Friday, September 10, 2004

Stairway vs. Freebird

I would like to attempt to debunk a popular belief in the annals of Rock Mythology. I think it is most commonly believed that Led Zeppelin’s ‘Stairway to Heaven’ is Rock and Roll's most requested song of all time, as voted on by just about every FM radio listener in the past 30 years. From High School dances to radio request broadcasts, it has just become an accepted fact that this schmaltzy eight minute long power ballad has given rise to more pubescent boners than Rebecca DeMornay.

There is a strong case supporting ‘Stairway to Heaven’ as the most requested Rock song ever. Inevitably, every teenage boy has requested this rock odyssey at least a zillion times at High School dances and Youth Club soirees for the guaranteed opportunity to rub their raging hard-on’s into the bellies of the objects of their school boy affections, for almost an entire 10 minutes undisturbed. It also promises a chance to prove to their prospective sweethearts what a great crooner they are by singing along to the entire song into the ear of the poor female trapped in their clutches.

This also lends to the fact that all females actually abhor this song as they inevitably end up mauled and serenaded by Peter Pimplepuss from Biology class who suspiciously smells like formaldehyde and stuccos the inside of his locker with his collected belly button lint. It’s no wonder they all disappear together in a gaggle into the Girls bathroom immediately afterwards when the song is over as they probably feel the incredible need to scrub themselves down with disinfectant and a steel Brillo Pad and take hits off the communal crack pipe in order to erase the whole sordid memory of this recent ordeal from their heads altogether, forever.

But regardless, the influx of horny male machismo prevails and propels ‘Stairway to Heaven’ into the coveted #1 slot in the Most Requested Rock Song and automatically into mythical status. It is my claim however, that contrary to popular belief, ‘Stairway to Heaven’ is not all the all-time Most Requested Rock Song. But instead, those lofty laurels in fact rightfully belong to Lynyrd Skynyrd’s classic Southern shit-kicker power ballad ‘Freebird’; the original drunken rebel-rousers Call-to-Arms.

What it may lack in actual urgent dance and radio call-in pleas, ‘Freebird’ makes up for in obnoxious inebriated shout-outs at any genuine performance or presentation before a live audience. I am willing to wager that it is a universal law of nature that governs and guarantees that ‘Freebird’ will be hollered out, at least once, any place where more than a dozen people have conspicuously gathered. I even bet that some drunken tuxedoed knob will eventually holler out “FREEBIRD!” at a concert performance by the London Philharmonic Orchestra during their brief segue from Braham’s ‘Lullaby’ into Stravinsky’s ‘The Rite of Spring’ from the theater’s Martini Bar in the back.
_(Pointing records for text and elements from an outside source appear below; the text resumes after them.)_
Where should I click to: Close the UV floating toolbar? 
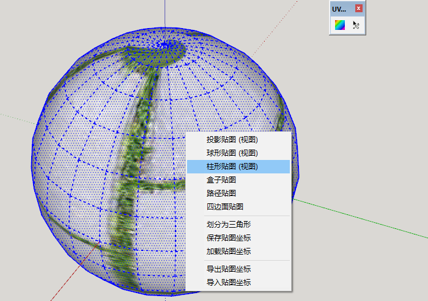click(x=359, y=9)
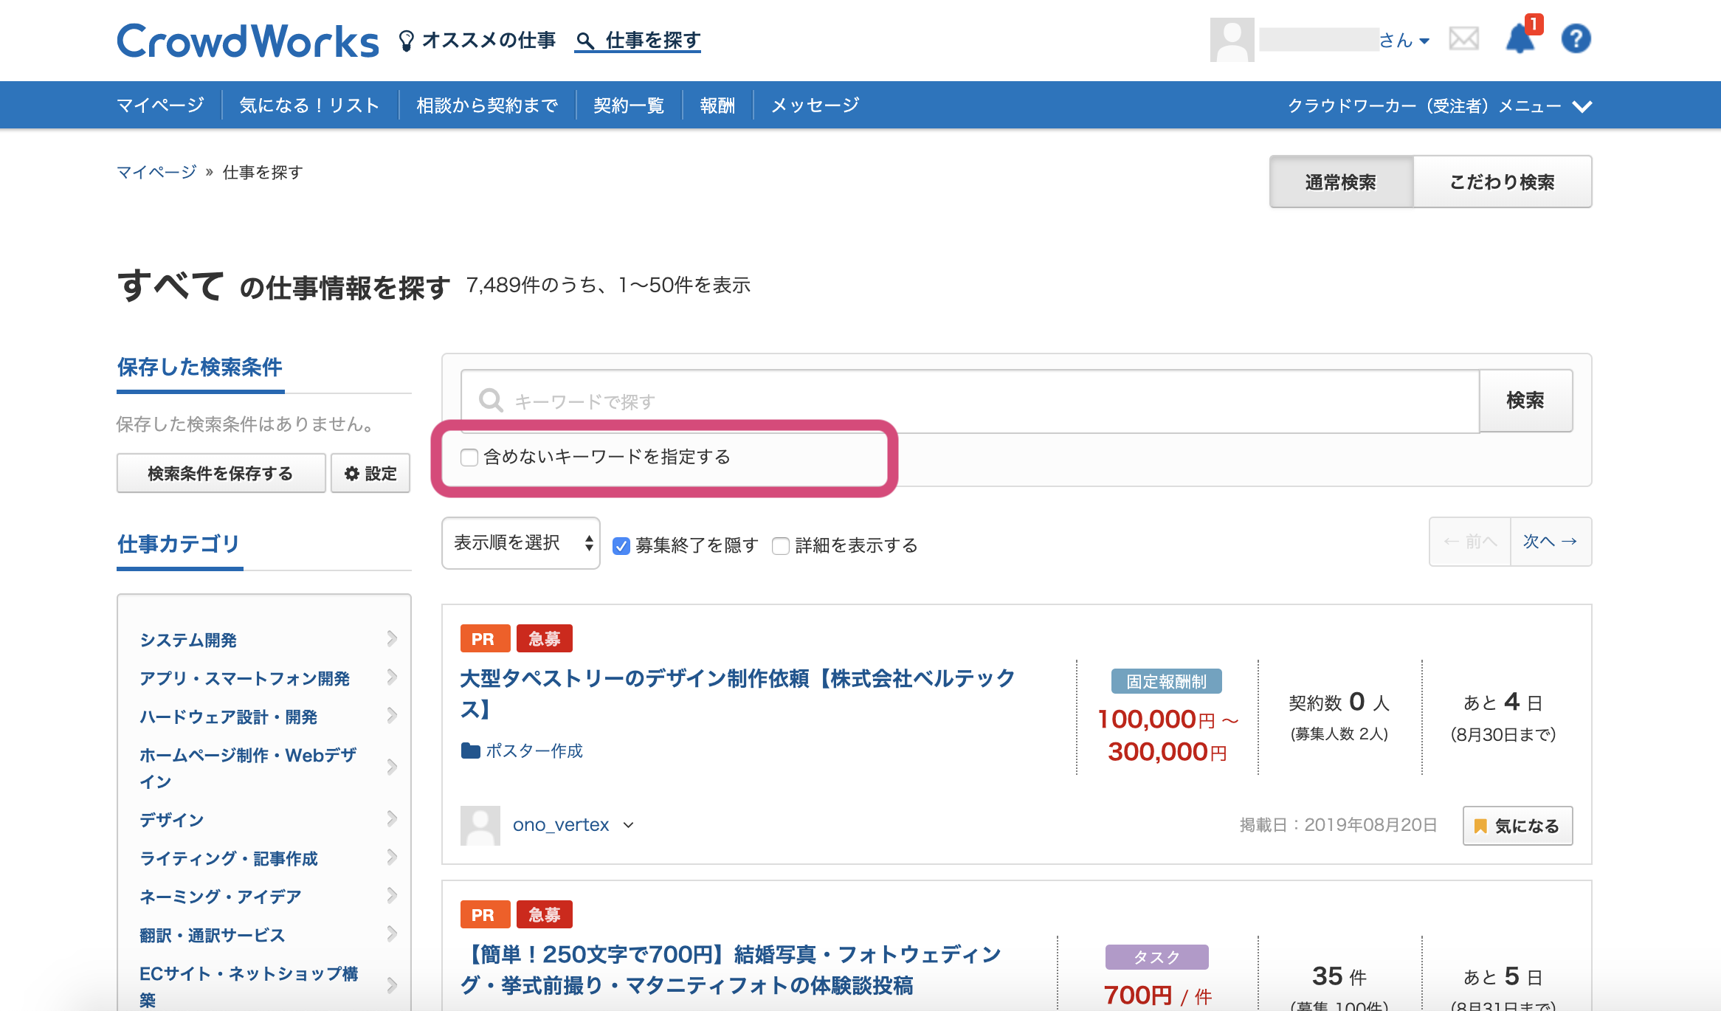This screenshot has width=1721, height=1011.
Task: Click the 気になる bookmark button
Action: (1517, 826)
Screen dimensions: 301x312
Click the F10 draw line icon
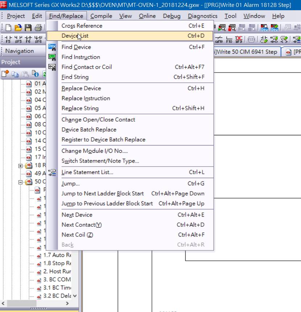tap(229, 39)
I further bet that even street mimes at one time or another have had boisterous observers request this token salute during their vigorous performing of ‘Feeding Peanuts to an Elephant’ in the public park. It’s just natural law. It has to be done!
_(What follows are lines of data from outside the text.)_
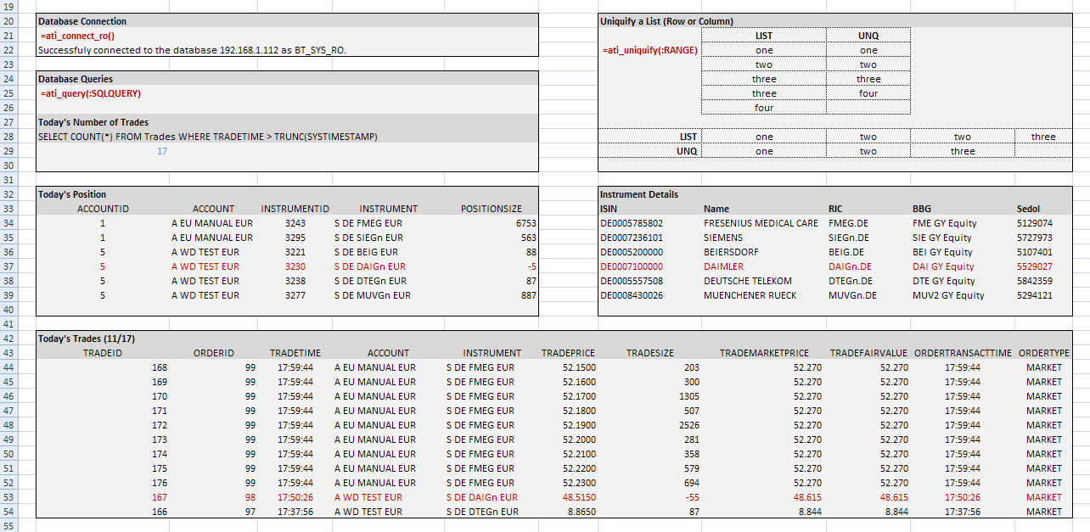Click the =ati_uniquify(:RANGE) formula cell
This screenshot has height=532, width=1090.
coord(649,50)
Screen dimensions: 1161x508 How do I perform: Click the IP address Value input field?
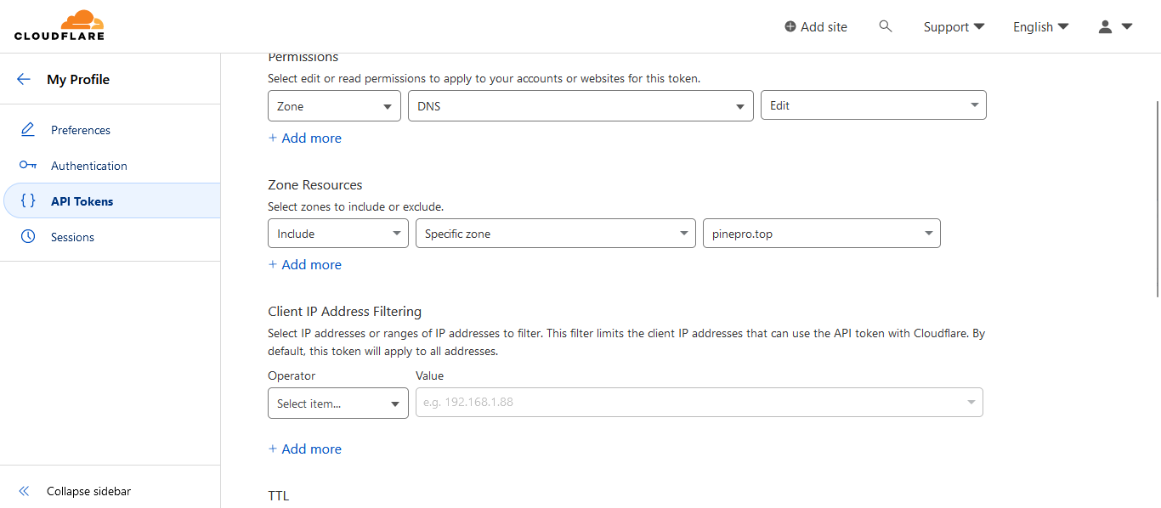688,403
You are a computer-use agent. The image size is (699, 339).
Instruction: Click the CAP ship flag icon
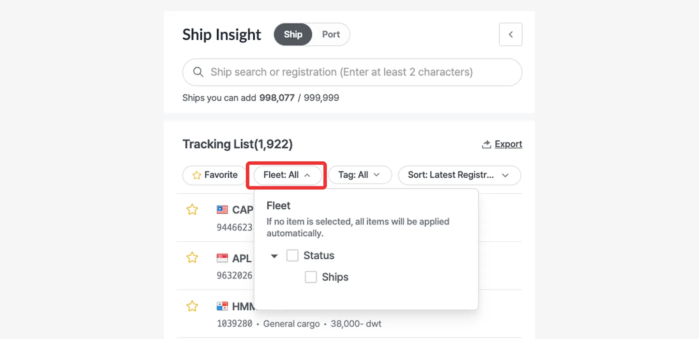pos(222,209)

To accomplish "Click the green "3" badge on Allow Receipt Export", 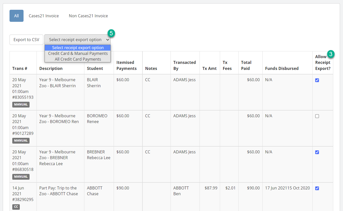I will (x=331, y=54).
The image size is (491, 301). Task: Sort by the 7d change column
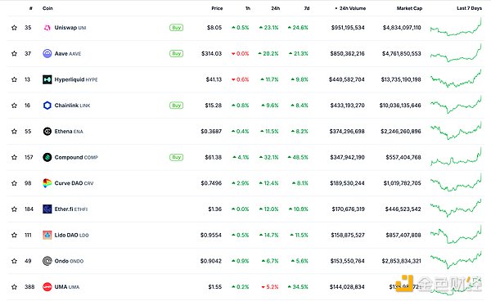point(307,8)
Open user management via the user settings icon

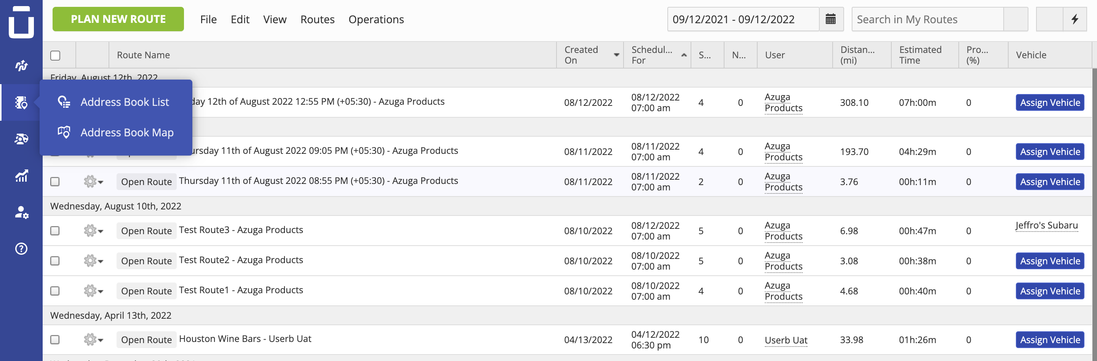(x=21, y=213)
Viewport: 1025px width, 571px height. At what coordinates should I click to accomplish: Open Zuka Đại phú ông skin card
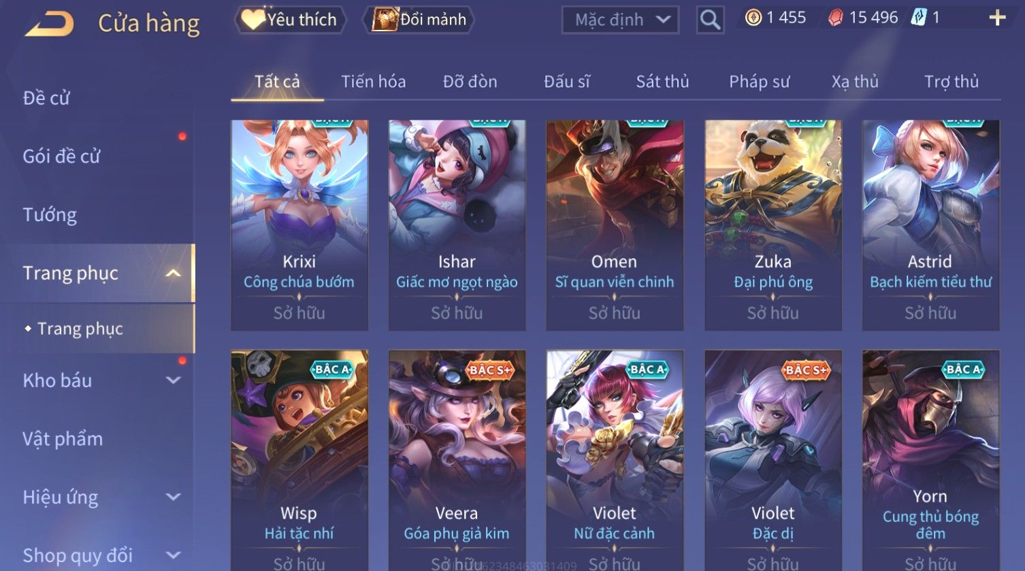click(773, 225)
If nobody else, some drunk who has spent the entire show passed out wrapped around the toilet bowl in the Men’s bathroom in a puddle of his own vomit will regain consciousness and sober up just long enough to scream out “FREEBIRD!” just as the band begins to wind down for a break before the encore. He may not even know hos own name at this point, but he has enough common sense to request the token 'Freebird'. It’s as inevitable as the moons gravitational pull affecting the Earths tides, or as certain as the traumatic aftermath of Captain Hook high-fiving Edward Scissorhands during a vigorous game of beach volleyball.

In fact, I immediately suspect that Armageddon was upon us and that I was actually playing witness to one of the Seven Signs of the Apocalypse if ever a complete concert was to successfully conclude without the mandatory token ‘Freebird’ request being shouted out from the Peanut Gallery.
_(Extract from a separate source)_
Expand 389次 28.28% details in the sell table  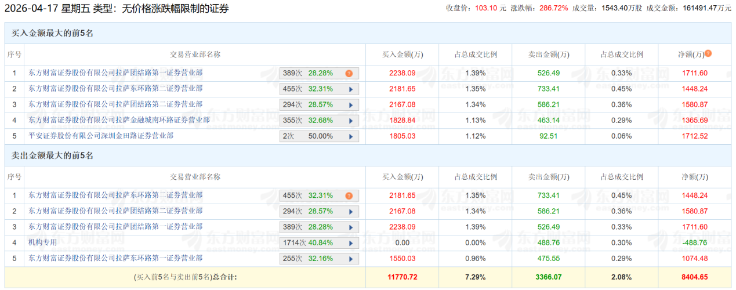pos(350,227)
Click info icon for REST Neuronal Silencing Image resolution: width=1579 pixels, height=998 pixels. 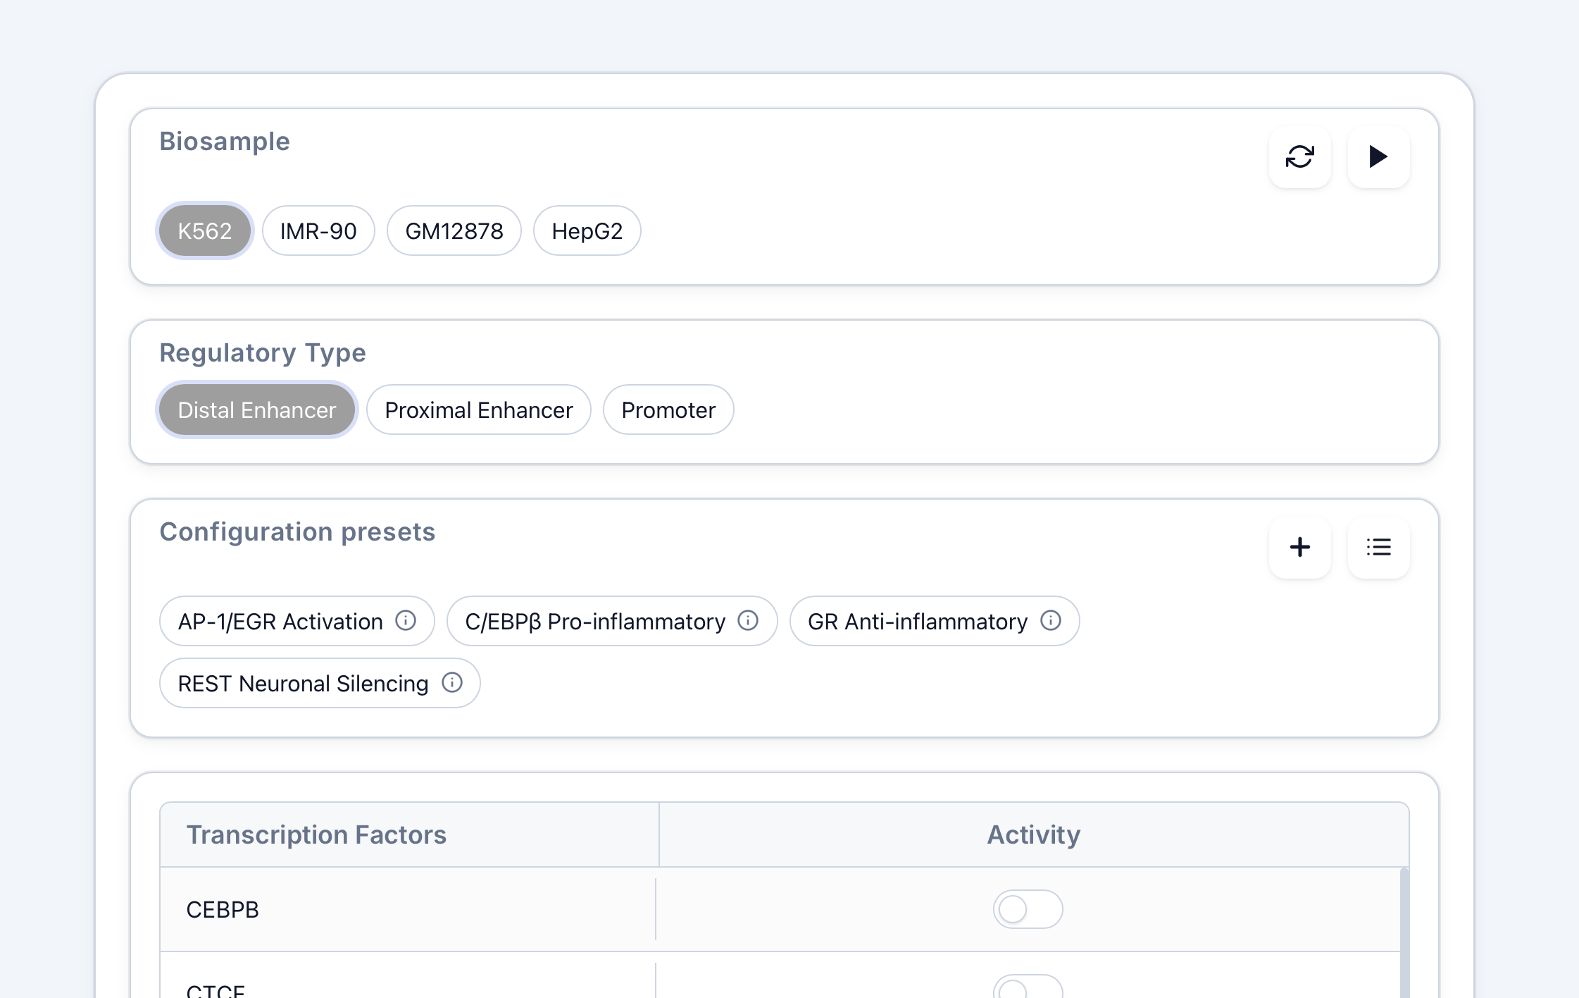click(x=452, y=683)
It’d be the ultimate Classic Rock Request Grudge Match: “Stairway vs. Freebird”. The juvenile boner anthem takes on the original hellions swan song.

Personally, both songs give me bowel movements that feel like they have been squeezed through a pastry bag, and I would be able to die a very fulfilled individual without regret if I were never to hear either of these Redneck paean’s again. I would rather phone in a request for Kim Mitchell’s ‘Patio Lanterns’ as performed by those annoying caroling dogs; the same ones that have you driving sharpened candy canes into your eardrums each Christmas Season whenever you turn on the AM radio.


Blogger tank said...

That's great. I guess I'm too young to know all about that stuff. The only time I've heard "Stairway" at a dance was at a wedding. My cousin danced the whole song with Matthew McConaughey. Then I remember hearing "Freebird" as the class song at a high school graduation. "Freebird" is by far the better of the two.